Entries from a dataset
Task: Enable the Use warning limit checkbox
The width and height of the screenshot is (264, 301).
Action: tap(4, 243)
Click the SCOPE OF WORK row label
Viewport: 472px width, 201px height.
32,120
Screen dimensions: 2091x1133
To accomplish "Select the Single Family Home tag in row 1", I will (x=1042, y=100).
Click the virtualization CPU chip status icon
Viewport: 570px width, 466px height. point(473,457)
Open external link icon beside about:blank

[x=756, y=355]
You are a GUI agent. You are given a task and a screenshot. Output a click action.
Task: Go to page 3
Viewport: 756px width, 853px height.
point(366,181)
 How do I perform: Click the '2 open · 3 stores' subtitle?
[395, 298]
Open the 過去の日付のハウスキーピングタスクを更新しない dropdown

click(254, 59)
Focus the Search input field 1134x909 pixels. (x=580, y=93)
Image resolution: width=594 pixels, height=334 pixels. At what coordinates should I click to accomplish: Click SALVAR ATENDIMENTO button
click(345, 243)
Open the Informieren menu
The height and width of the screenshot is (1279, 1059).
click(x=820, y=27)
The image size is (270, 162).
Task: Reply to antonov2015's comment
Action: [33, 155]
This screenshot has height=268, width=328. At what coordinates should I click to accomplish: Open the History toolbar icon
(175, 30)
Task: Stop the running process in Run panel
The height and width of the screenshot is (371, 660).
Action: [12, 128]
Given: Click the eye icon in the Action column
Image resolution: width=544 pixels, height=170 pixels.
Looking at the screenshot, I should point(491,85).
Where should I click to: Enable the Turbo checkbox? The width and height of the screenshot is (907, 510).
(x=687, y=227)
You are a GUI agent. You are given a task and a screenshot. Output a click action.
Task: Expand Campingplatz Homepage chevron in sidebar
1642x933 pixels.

* [TO BE DONE]: Copy out every item above word for word, changing nothing.

* [THE RESULT]:
Task: Enable the Use warning limit checkbox
The width and height of the screenshot is (264, 301).
Action: tap(4, 243)
Click the SCOPE OF WORK row label
Viewport: 472px width, 201px height.
32,120
Screen dimensions: 2091x1133
To accomplish "Select the Single Family Home tag in row 1", I will (x=1042, y=100).
Click the virtualization CPU chip status icon
Viewport: 570px width, 466px height. point(473,457)
Open external link icon beside about:blank

[x=756, y=355]
You are a GUI agent. You are given a task and a screenshot. Output a click action.
Task: Go to page 3
Viewport: 756px width, 853px height.
point(366,181)
 How do I perform: Click the '2 open · 3 stores' subtitle?
[395, 298]
Open the 過去の日付のハウスキーピングタスクを更新しない dropdown

click(254, 59)
Focus the Search input field 1134x909 pixels. (x=580, y=93)
Image resolution: width=594 pixels, height=334 pixels. At what coordinates should I click to accomplish: Click SALVAR ATENDIMENTO button
click(345, 243)
Open the Informieren menu
The height and width of the screenshot is (1279, 1059).
click(x=820, y=27)
The image size is (270, 162).
Task: Reply to antonov2015's comment
Action: [33, 155]
This screenshot has height=268, width=328. At what coordinates should I click to accomplish: Open the History toolbar icon
(175, 30)
Task: Stop the running process in Run panel
The height and width of the screenshot is (371, 660).
Action: [12, 128]
Given: Click the eye icon in the Action column
Image resolution: width=544 pixels, height=170 pixels.
Looking at the screenshot, I should point(491,85).
Where should I click to: Enable the Turbo checkbox? The width and height of the screenshot is (907, 510).
(x=687, y=227)
You are a GUI agent. You are given a task and a screenshot. Output a click action.
Task: Expand Campingplatz Homepage chevron in sidebar
1642x933 pixels.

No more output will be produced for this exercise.